● **Raw records**:
————————

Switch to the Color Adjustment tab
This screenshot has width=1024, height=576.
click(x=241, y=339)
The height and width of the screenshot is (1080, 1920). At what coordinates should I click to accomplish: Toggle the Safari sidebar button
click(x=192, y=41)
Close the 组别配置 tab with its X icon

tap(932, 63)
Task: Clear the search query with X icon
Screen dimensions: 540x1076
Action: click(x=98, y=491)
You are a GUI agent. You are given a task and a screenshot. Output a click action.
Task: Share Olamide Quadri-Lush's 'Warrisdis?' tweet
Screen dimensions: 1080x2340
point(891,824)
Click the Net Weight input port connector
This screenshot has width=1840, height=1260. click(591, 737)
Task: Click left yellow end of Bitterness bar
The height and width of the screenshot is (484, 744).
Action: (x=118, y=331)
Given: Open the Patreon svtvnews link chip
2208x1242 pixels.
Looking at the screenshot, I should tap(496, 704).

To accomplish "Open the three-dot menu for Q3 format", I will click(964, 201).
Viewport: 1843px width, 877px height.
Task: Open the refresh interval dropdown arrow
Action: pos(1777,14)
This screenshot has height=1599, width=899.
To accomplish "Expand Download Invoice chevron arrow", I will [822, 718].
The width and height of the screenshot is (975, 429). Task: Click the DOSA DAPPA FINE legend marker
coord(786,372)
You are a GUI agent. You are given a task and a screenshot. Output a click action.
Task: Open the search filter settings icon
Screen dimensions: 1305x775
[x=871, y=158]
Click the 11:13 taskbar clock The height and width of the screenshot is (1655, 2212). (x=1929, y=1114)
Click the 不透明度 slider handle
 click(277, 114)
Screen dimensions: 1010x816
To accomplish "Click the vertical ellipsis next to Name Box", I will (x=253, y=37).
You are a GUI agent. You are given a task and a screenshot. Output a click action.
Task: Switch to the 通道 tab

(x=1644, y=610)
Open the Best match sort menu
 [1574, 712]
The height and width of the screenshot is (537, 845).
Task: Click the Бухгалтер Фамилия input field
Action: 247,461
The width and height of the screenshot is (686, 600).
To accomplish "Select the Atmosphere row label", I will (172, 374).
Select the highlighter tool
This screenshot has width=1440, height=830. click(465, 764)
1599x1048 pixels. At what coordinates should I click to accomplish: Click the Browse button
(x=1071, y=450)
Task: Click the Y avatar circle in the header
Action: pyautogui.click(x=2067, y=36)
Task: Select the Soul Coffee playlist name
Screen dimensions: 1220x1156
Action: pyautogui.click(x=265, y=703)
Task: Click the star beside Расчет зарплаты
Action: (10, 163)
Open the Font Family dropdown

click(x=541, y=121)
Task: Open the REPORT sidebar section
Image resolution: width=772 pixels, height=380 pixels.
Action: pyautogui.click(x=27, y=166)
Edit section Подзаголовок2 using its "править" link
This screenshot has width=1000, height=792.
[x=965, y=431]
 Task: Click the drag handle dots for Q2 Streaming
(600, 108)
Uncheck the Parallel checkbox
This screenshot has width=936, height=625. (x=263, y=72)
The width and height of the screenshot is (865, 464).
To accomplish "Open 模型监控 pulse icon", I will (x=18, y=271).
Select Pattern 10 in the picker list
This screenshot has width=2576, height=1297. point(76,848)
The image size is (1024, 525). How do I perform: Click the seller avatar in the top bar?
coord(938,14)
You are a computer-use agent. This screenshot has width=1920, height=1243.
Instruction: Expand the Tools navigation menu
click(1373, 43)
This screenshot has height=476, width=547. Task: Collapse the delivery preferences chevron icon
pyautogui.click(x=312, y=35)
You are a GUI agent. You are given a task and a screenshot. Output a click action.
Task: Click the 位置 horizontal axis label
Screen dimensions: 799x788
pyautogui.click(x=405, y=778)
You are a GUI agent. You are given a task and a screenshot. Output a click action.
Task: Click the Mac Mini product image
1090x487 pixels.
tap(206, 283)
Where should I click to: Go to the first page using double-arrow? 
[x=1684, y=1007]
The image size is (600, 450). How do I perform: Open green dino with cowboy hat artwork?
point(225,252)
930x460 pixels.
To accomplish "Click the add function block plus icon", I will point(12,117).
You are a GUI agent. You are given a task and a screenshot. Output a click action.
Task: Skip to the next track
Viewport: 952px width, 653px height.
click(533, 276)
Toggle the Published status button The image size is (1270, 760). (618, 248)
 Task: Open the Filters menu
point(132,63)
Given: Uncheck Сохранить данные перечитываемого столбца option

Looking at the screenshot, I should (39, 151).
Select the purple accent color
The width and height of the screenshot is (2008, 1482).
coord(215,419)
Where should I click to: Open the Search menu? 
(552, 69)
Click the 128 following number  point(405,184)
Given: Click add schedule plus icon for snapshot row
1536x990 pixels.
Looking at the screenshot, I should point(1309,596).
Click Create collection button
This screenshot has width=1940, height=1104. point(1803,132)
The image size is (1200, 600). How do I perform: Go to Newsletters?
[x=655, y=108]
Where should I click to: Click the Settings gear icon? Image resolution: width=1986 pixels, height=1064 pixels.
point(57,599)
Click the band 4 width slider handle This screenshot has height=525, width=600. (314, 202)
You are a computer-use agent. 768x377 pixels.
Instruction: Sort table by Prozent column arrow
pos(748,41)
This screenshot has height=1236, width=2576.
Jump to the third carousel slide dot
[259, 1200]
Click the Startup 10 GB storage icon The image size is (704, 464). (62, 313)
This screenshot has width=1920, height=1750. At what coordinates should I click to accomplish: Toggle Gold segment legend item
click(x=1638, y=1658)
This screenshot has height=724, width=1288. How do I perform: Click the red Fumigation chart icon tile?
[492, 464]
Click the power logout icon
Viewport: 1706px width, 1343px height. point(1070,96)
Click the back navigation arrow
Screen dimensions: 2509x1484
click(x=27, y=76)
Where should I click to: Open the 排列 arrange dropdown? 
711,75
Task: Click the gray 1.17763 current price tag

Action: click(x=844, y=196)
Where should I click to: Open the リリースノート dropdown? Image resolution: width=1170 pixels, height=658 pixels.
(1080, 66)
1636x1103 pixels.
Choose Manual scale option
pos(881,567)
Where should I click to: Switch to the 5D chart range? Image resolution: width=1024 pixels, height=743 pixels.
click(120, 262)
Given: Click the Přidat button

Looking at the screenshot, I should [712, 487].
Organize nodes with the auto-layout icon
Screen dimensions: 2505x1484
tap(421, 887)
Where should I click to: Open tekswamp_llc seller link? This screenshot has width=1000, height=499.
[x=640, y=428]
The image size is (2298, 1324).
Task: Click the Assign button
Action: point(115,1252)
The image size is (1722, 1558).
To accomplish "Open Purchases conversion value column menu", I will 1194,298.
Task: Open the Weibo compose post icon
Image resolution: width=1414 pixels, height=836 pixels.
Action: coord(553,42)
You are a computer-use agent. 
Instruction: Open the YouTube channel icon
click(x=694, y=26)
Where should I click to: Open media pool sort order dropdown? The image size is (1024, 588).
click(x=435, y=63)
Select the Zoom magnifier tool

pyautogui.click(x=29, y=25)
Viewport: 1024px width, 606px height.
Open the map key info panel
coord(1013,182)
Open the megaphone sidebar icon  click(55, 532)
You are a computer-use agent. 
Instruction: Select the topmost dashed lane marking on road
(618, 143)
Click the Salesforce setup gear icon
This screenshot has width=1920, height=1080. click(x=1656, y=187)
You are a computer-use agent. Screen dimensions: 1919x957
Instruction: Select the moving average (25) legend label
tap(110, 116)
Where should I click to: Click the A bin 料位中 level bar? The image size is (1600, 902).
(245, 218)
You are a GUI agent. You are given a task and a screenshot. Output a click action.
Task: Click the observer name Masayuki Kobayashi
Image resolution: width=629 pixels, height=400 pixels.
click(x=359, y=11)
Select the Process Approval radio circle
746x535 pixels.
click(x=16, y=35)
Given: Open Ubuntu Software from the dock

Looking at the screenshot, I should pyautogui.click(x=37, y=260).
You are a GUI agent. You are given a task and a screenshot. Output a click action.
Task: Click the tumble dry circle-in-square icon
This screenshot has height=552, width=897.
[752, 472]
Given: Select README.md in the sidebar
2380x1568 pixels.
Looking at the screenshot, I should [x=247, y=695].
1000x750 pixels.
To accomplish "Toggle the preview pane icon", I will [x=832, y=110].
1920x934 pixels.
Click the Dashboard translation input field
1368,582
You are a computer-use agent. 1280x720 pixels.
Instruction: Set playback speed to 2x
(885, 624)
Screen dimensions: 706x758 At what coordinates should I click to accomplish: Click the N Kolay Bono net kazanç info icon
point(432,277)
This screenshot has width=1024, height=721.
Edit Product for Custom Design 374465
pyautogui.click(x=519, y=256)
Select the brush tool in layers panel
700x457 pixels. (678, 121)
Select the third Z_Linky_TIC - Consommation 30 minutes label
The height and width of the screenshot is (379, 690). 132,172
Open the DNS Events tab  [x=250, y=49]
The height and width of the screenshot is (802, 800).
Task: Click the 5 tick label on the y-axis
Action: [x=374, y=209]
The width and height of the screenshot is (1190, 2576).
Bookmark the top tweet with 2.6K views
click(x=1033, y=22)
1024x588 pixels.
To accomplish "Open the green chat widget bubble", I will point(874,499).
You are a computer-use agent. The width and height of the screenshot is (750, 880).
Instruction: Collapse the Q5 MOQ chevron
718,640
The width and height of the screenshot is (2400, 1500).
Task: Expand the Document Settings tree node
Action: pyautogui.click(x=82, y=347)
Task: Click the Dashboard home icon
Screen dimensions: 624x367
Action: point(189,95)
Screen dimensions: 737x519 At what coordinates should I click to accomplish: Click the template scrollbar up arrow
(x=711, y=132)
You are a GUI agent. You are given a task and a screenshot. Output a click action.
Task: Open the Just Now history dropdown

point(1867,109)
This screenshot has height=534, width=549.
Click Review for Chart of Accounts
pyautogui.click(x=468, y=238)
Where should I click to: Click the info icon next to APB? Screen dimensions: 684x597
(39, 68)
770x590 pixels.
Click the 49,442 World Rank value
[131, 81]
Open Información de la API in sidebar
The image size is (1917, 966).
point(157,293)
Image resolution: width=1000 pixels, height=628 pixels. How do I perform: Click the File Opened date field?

————————

● **What the task requires**:
Render the lines from the line with "Screen dimensions: 1010x816" up to and including the line with "Action: pyautogui.click(x=2067, y=36)" as a Markdown table with the columns Row and Line. Give each row a number and leave out blank lines.

● **Correct answer**:
| Row | Line |
|---|---|
| 1 | Screen dimensions: 1010x816 |
| 2 | To accomplish "Click the vertical ellipsis next to Name Box", I will (x=253, y=37). |
| 3 | You are a GUI agent. You are given a task and a screenshot. Output a click action. |
| 4 | Task: Switch to the 通道 tab |
| 5 | (x=1644, y=610) |
| 6 | Open the Best match sort menu |
| 7 |  [1574, 712] |
| 8 | The height and width of the screenshot is (537, 845). |
| 9 | Task: Click the Бухгалтер Фамилия input field |
| 10 | Action: 247,461 |
| 11 | The width and height of the screenshot is (686, 600). |
| 12 | To accomplish "Select the Atmosphere row label", I will (172, 374). |
| 13 | Select the highlighter tool |
| 14 | This screenshot has width=1440, height=830. click(465, 764) |
| 15 | 1599x1048 pixels. At what coordinates should I click to accomplish: Click the Browse button |
| 16 | (x=1071, y=450) |
| 17 | Task: Click the Y avatar circle in the header |
| 18 | Action: pyautogui.click(x=2067, y=36) |